Disease Ontology Integration¶

Sources¶

Source	What we use	API
MONDO	Unified disease IDs, cross-refs (ICD-10, OMIM, Orphanet, DOID)	OLS4 REST + Monarch
HPO	Phenotype terms, HPO-disease links, phenotype profiles	HPO REST + OLS4
Open Targets	Disease-target evidence, association scores, evidence types	GraphQL
ClinVar	Variant pathogenicity, clinical significance, review status	NCBI E-utils
gnomAD	Population allele frequencies, constraint scores, pext	GraphQL
DisGeNET	Gene-disease association scores, literature evidence	REST
ICD-10/11	Clinical coding (billing, EHR integration)	NLM API
Orphanet	Rare-disease-specific data, prevalence	OLS4
MeSH	Literature indexing, disease hierarchy	NCBI E-utils
OMIM	Mendelian disease genetics (API key required)	REST

Common-Disease Coverage¶

The get_common_disease_targets tool profiles protein targets across all major ICD-10 disease chapters, with curated prevalence tiers:

ICD chapter	Representative conditions	MONDO root
I — Circulatory	MI, stroke, HF, AFib, hypertension	MONDO:0004995
II — Neoplasms	Top-10 cancers by incidence	MONDO:0045024
III — Blood	Leukaemia, lymphoma, anaemia	MONDO:0005570
IV — Endocrine	T1DM, T2DM, thyroid disease	MONDO:0005002
V — Mental	Depression, schizophrenia, bipolar	MONDO:0005084
VI — Neurological	AD, PD, ALS, MS, epilepsy	MONDO:0005071
X — Respiratory	COPD, asthma, IPF, TB	MONDO:0005087
XI — Digestive	IBD, NASH, CRC	MONDO:0004335
XIII — Musculoskeletal	RA, OA, SLE	MONDO:0007147
I (infectious)	HIV, COVID-19, malaria, TB	MONDO:0005550

Caching Architecture¶

Request
  │
  ├─ L1: Python LRU dict (in-process, TTL 10 min)
  ├─ L2: On-disk SHA-256 content store (persistent, no TTL)
  ├─ L3: Redis (optional, for multi-instance deployments)
  └─ L4: Air-gap bundle (signed snapshot for offline mode)
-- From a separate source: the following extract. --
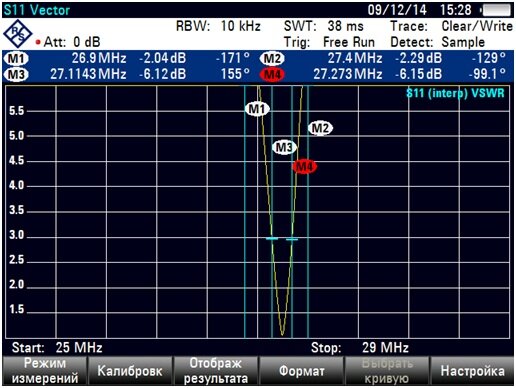Open the Формат softkey menu

301,371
Cache keys are always the SHA-256 of (upstream_url, canonical_params). This means any two calls with identical parameters return the same bytes, always — enabling deterministic audit replay.

Security Architecture¶

See docs/THREAT_MODEL.md for the full STRIDE analysis.

Key controls:

Outbound allowlist — in air-gap mode (ALPHAFOLD_OFFLINE=1), all egress is blocked at the clients/_base.py layer before a socket is opened.
Sequence-of-concern screening — security/screening.py runs before any deep enrichment of a submitted protein sequence.
Audit log — every tool invocation is recorded in the tool_invocations table with SHA-256 hashes of inputs and outputs and a UTC timestamp. The log is append-only at the SQLite layer; cryptographic signing of audit records is a tracked work item (not yet implemented in the shipped codebase).
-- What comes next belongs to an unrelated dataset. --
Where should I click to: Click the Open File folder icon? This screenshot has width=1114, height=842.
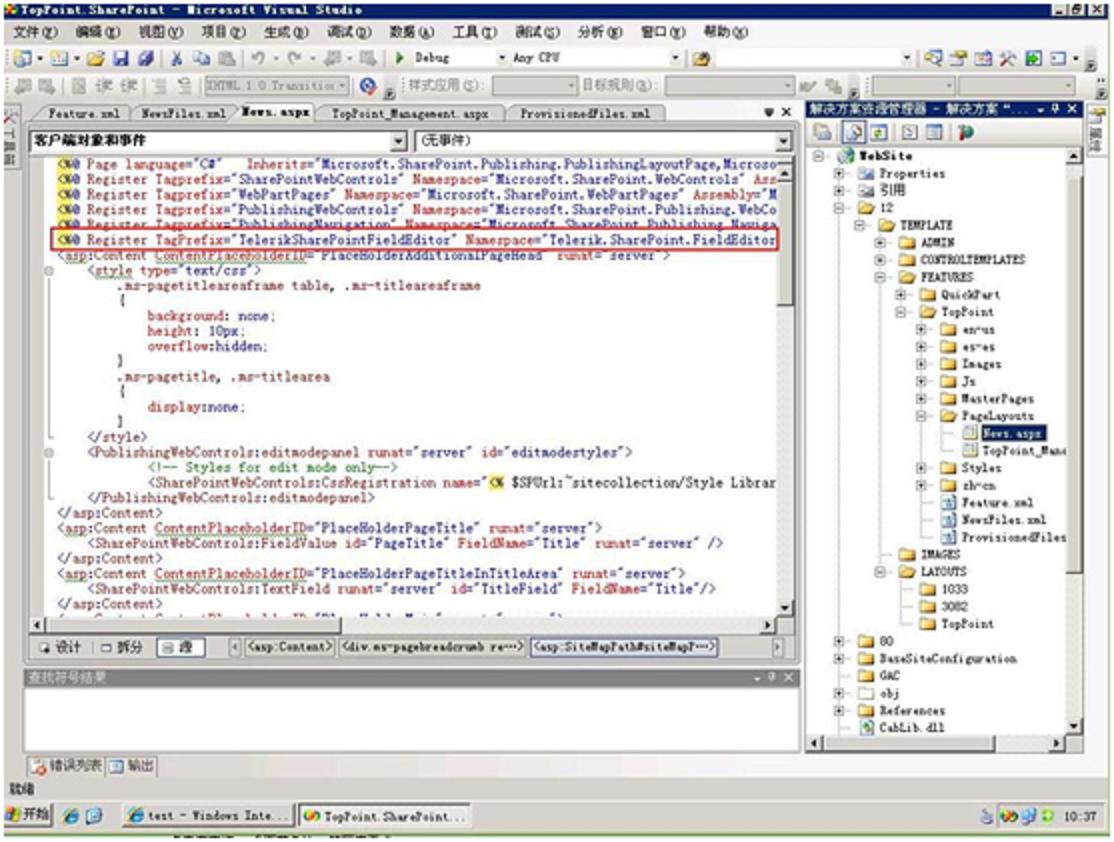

Items on the roadmap but not yet implemented in the shipped codebase, listed here so the boundary is clear:

OAuth 2.1 + PKCE on the HTTP transport (the stdio transport, which is what claude-desktop uses, has no separate auth — the client process owns its capabilities).
A FIPS 140-3 build that switches cryptography to the OpenSSL FIPS provider.